**Objective**
Copy out every line of the material from the one containing "Task: Favorite the Chicago Bears selection" down to the one containing "Looking at the screenshot, I should click(x=86, y=15).", with both of those lines included, reproducing each line verbatim.

_ _ _ _

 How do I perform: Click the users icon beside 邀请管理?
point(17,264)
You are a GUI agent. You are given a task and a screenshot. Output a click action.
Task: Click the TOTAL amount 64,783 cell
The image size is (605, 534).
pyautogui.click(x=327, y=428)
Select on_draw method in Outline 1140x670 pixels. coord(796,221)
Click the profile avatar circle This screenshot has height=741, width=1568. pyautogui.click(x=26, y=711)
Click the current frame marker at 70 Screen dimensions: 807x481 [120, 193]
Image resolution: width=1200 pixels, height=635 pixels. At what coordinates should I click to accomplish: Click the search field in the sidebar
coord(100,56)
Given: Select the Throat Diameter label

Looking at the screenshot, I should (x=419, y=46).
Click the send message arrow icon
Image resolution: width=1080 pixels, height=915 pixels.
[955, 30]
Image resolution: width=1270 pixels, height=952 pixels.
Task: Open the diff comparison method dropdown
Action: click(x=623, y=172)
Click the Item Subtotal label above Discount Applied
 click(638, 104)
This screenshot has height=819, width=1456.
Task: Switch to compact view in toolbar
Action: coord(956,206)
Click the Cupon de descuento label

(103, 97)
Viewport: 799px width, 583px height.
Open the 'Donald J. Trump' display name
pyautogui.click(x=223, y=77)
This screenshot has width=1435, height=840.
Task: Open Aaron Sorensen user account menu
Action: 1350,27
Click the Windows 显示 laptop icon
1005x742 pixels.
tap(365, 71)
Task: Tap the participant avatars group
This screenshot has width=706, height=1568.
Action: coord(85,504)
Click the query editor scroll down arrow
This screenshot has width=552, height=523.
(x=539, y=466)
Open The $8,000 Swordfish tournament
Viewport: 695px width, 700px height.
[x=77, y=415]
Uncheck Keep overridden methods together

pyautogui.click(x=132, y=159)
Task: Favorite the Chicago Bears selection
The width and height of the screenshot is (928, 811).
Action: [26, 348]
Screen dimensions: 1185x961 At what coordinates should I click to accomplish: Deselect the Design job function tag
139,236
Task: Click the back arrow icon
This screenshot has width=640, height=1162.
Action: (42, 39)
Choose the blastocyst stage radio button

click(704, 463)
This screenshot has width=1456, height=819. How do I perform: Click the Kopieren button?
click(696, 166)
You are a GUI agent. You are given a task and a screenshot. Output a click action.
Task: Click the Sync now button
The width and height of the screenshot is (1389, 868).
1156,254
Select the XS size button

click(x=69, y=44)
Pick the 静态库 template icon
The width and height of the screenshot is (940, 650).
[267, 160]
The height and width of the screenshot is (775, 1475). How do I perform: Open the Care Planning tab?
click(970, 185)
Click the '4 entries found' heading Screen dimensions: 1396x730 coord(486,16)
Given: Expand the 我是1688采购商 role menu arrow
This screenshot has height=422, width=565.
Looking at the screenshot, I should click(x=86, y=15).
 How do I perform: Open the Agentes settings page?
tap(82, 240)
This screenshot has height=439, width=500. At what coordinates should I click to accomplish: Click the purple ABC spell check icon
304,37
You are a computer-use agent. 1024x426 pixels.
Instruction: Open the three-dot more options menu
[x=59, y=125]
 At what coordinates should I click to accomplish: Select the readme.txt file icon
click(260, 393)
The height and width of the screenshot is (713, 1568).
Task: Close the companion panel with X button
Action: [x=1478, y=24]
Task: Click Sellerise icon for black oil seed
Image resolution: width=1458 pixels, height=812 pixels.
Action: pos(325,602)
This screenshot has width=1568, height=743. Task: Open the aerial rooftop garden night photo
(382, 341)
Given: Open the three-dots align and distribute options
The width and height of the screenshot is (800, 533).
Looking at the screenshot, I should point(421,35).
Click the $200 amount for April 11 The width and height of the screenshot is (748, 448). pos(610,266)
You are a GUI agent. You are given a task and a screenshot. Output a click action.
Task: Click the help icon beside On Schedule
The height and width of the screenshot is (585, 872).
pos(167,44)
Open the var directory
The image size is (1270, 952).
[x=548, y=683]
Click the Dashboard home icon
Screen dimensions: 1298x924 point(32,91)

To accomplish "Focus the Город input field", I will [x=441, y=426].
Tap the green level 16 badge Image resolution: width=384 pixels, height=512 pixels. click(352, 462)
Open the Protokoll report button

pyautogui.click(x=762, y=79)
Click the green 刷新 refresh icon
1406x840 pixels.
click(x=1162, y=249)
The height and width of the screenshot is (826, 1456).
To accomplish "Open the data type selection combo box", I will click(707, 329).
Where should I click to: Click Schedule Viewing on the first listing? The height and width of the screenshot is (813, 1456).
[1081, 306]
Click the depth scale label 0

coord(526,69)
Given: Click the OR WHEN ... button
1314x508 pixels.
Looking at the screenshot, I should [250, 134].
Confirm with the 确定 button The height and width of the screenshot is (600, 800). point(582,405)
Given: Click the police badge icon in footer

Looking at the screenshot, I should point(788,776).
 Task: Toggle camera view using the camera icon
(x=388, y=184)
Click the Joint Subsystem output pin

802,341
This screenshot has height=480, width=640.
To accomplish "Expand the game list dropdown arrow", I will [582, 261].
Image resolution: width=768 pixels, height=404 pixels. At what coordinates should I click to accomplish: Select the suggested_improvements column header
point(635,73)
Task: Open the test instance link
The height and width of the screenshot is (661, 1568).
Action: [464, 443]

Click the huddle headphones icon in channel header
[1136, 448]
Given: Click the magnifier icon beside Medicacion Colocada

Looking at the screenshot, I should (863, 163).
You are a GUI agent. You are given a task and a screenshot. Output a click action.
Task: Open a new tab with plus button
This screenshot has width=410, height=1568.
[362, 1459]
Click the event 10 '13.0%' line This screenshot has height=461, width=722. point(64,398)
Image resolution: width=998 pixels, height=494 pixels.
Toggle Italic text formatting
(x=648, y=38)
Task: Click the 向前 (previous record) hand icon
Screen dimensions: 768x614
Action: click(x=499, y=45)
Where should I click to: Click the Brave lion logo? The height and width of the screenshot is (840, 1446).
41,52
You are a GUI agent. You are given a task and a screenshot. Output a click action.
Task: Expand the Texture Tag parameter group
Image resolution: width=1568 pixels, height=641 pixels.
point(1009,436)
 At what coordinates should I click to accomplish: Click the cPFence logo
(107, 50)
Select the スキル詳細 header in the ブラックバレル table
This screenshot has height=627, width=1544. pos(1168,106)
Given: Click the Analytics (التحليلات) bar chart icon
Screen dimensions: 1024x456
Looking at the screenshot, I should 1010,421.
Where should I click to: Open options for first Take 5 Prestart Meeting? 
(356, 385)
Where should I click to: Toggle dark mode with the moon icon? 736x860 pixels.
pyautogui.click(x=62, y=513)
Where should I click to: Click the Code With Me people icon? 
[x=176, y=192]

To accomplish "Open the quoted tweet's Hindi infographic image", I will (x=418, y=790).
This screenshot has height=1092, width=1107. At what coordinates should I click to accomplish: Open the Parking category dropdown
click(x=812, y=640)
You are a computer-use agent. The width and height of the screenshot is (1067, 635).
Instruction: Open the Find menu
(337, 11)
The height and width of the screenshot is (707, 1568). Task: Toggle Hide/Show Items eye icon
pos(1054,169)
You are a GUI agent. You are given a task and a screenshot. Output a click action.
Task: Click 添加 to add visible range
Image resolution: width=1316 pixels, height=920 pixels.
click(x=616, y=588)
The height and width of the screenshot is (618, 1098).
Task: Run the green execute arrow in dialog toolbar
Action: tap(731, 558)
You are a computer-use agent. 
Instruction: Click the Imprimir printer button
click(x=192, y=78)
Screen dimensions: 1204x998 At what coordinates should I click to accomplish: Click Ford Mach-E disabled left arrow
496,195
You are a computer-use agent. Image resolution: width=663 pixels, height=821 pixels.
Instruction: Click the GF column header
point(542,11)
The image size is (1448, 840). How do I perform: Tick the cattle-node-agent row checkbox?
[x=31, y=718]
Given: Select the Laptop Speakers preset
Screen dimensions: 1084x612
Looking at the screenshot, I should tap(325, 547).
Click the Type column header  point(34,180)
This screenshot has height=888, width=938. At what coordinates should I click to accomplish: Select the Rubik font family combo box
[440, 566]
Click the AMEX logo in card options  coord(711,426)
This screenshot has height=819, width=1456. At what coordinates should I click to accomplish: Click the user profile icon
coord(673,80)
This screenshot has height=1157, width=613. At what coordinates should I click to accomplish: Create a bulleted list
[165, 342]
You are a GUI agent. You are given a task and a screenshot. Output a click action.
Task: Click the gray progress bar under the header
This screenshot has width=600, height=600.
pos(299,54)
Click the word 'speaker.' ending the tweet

_ _ _ _

**Response to this task**
Task: Favorite the Chicago Bears selection
The width and height of the screenshot is (928, 811).
Action: [26, 348]
Screen dimensions: 1185x961 At what coordinates should I click to accomplish: Deselect the Design job function tag
139,236
Task: Click the back arrow icon
This screenshot has width=640, height=1162.
Action: (42, 39)
Choose the blastocyst stage radio button

click(704, 463)
This screenshot has width=1456, height=819. How do I perform: Click the Kopieren button?
click(696, 166)
You are a GUI agent. You are given a task and a screenshot. Output a click action.
Task: Click the Sync now button
The width and height of the screenshot is (1389, 868).
1156,254
Select the XS size button

click(x=69, y=44)
Pick the 静态库 template icon
The width and height of the screenshot is (940, 650).
[267, 160]
The height and width of the screenshot is (775, 1475). How do I perform: Open the Care Planning tab?
click(970, 185)
Click the '4 entries found' heading Screen dimensions: 1396x730 coord(486,16)
Given: Expand the 我是1688采购商 role menu arrow
This screenshot has height=422, width=565.
Looking at the screenshot, I should click(x=86, y=15).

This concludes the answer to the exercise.